Data in this exercise:
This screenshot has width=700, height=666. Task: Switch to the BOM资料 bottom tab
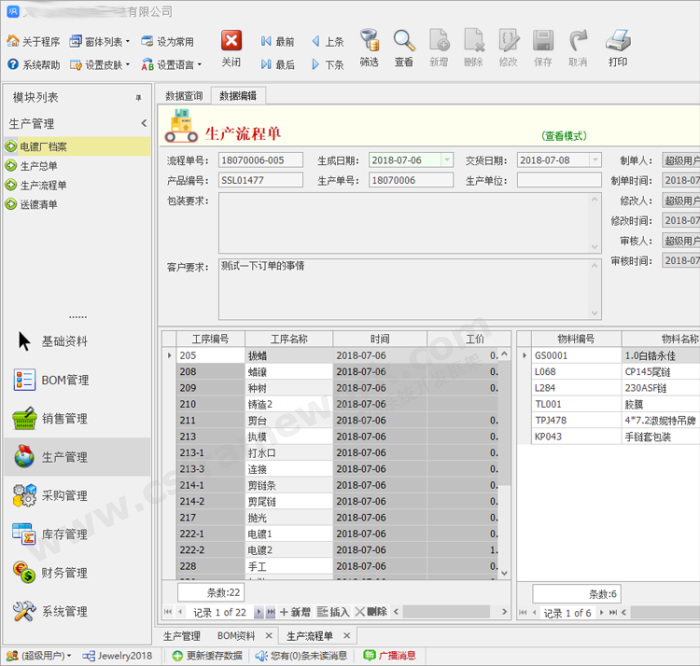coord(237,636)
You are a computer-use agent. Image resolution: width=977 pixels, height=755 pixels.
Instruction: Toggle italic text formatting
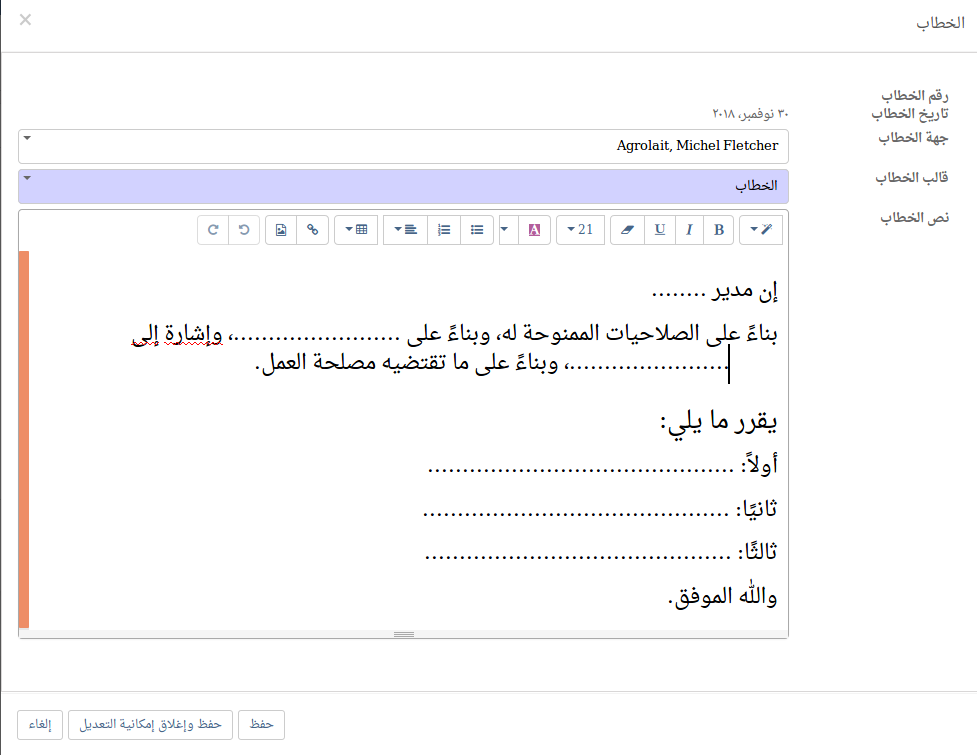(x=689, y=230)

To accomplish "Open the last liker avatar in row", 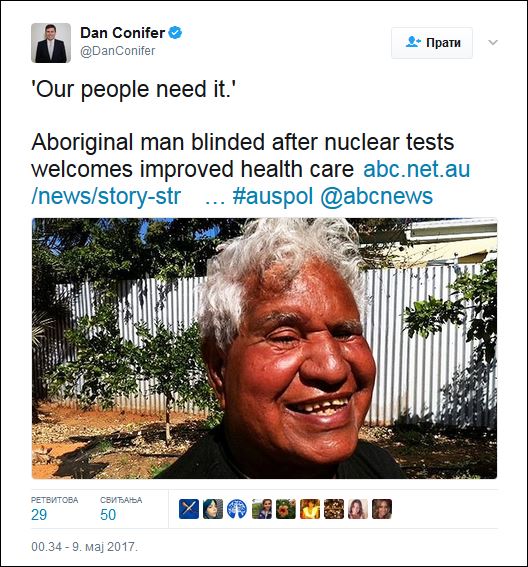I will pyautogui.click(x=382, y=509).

==

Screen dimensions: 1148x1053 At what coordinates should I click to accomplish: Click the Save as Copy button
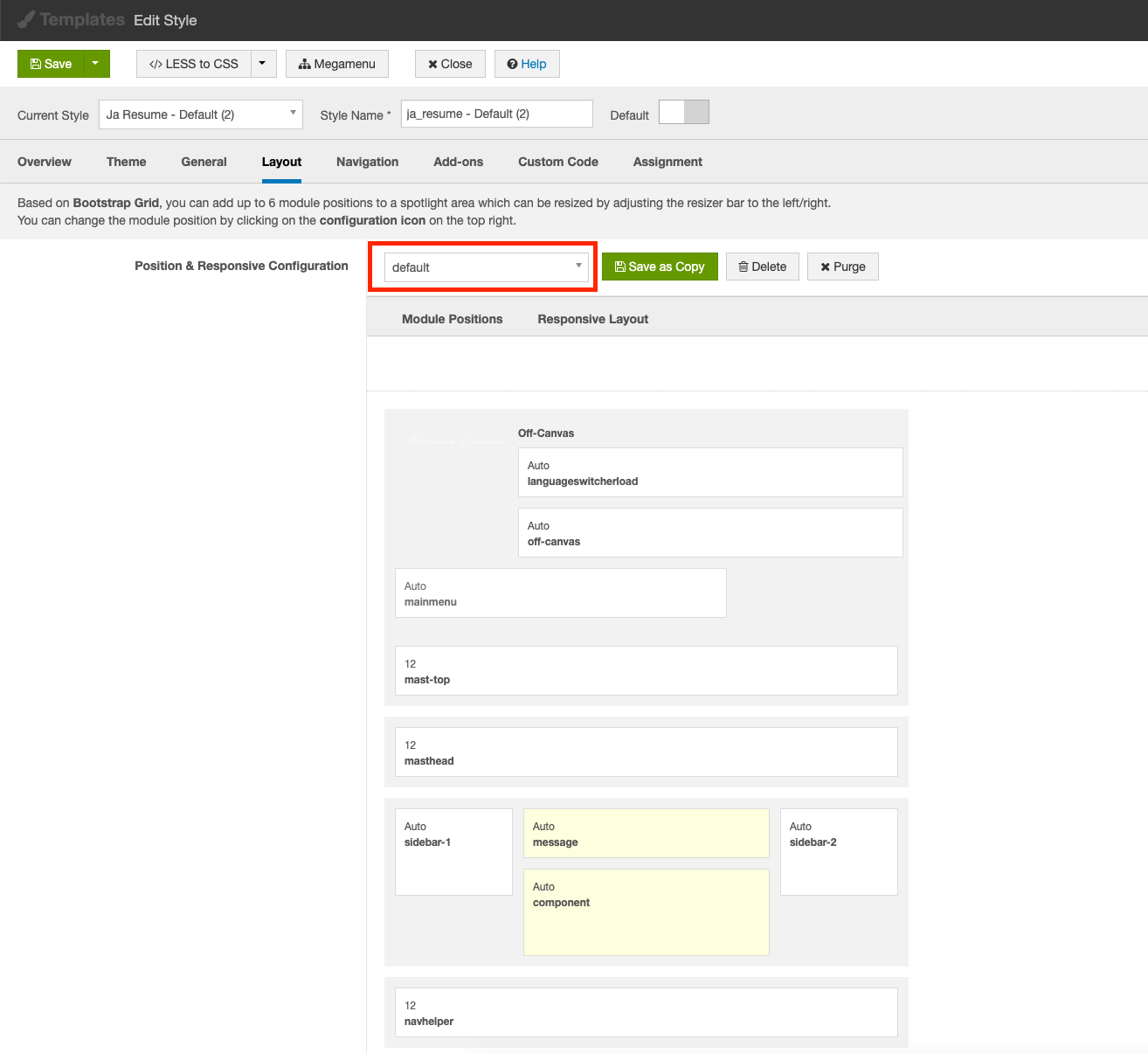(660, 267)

...

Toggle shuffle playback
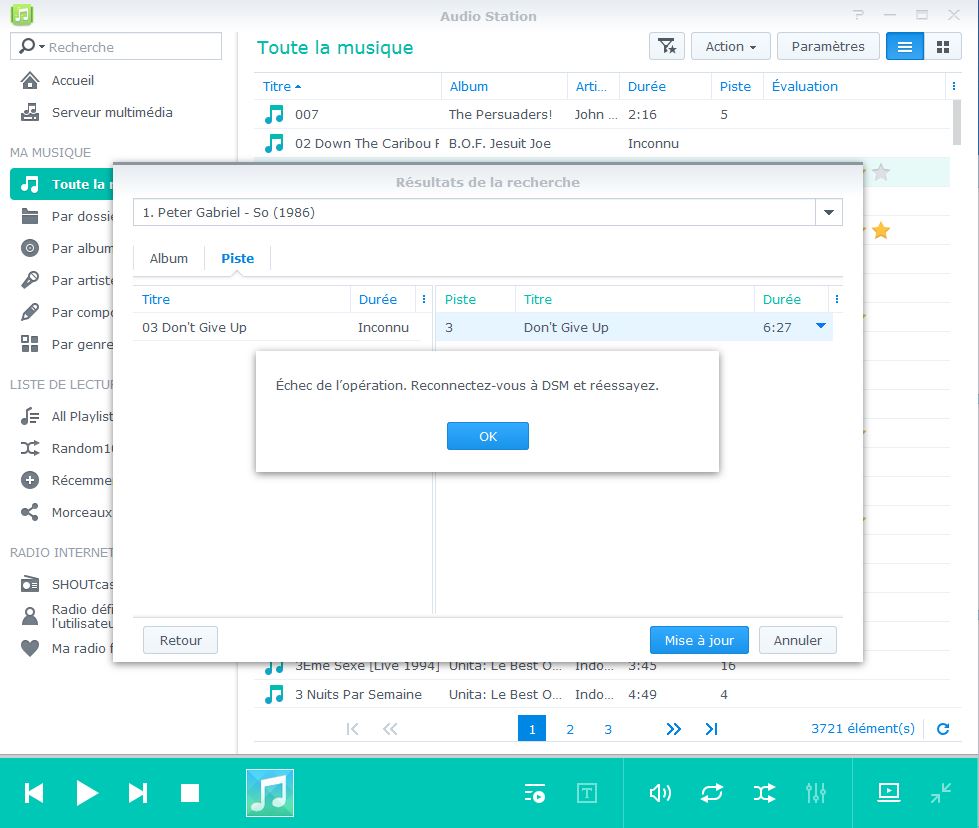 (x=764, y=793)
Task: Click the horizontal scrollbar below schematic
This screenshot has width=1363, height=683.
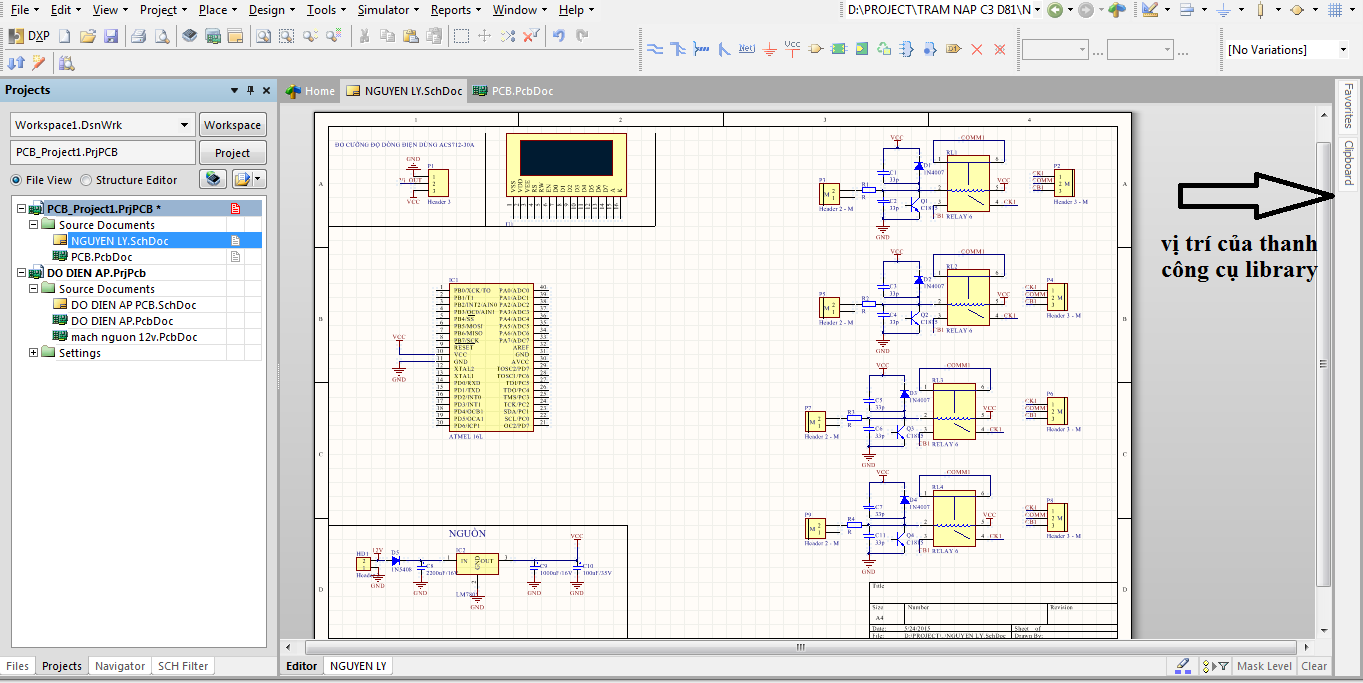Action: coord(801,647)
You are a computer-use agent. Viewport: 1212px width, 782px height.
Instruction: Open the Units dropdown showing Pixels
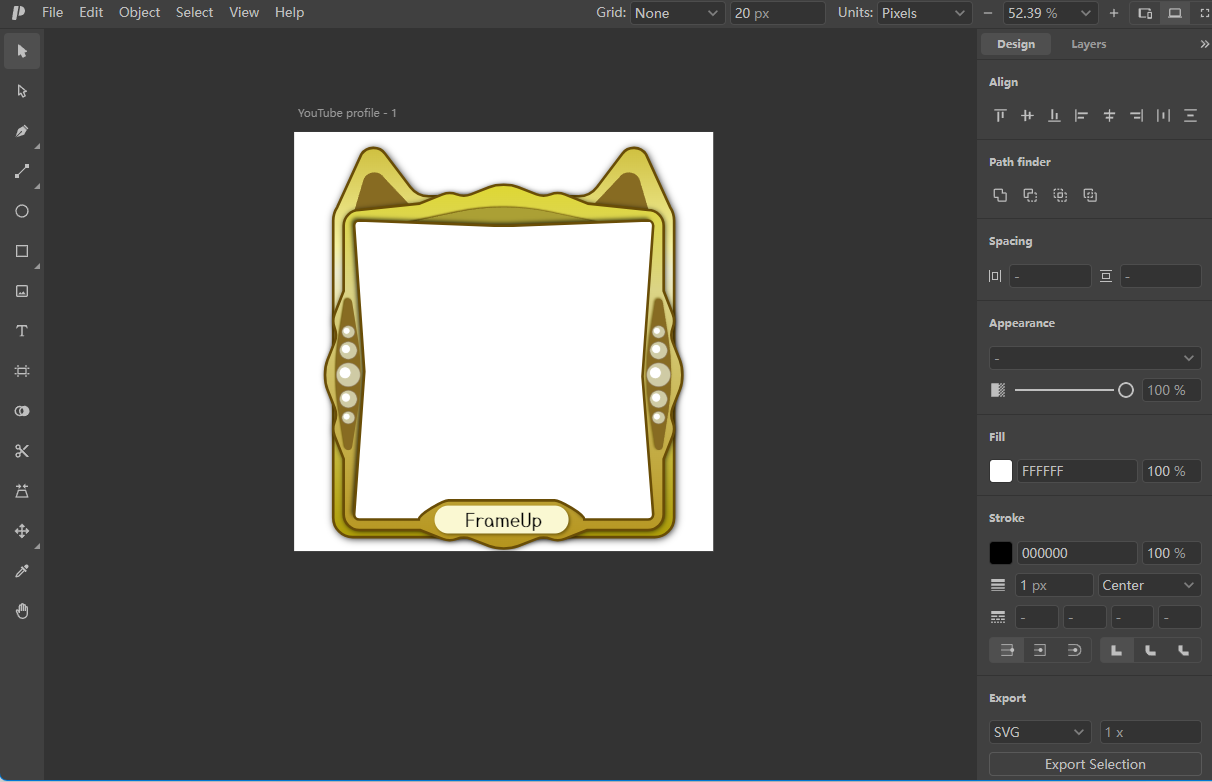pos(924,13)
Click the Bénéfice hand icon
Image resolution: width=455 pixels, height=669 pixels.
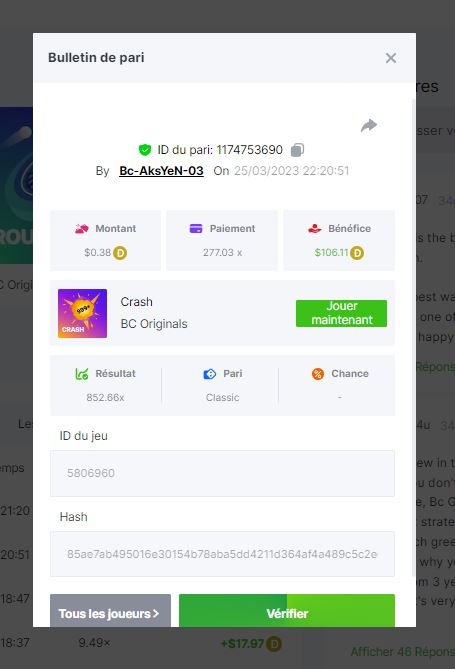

Aim of the exercise:
Render the lines of the records from the line that has "You are a computer-use agent. Viewport: 1212px" through the line that has "Image resolution: width=455" as a Markdown table with the columns Row and Line, numbering each row, skipping blank lines, and leaving the pictures out.

Task answer:
| Row | Line |
|---|---|
| 1 | You are a computer-use agent. Viewport: 1212px width, 782px height. |
| 2 | Instruction: Open the Units dropdown showing Pixels |
| 3 | pos(924,13) |
| 4 | Click the Bénéfice hand icon |
| 5 | Image resolution: width=455 pixels, height=669 pixels. |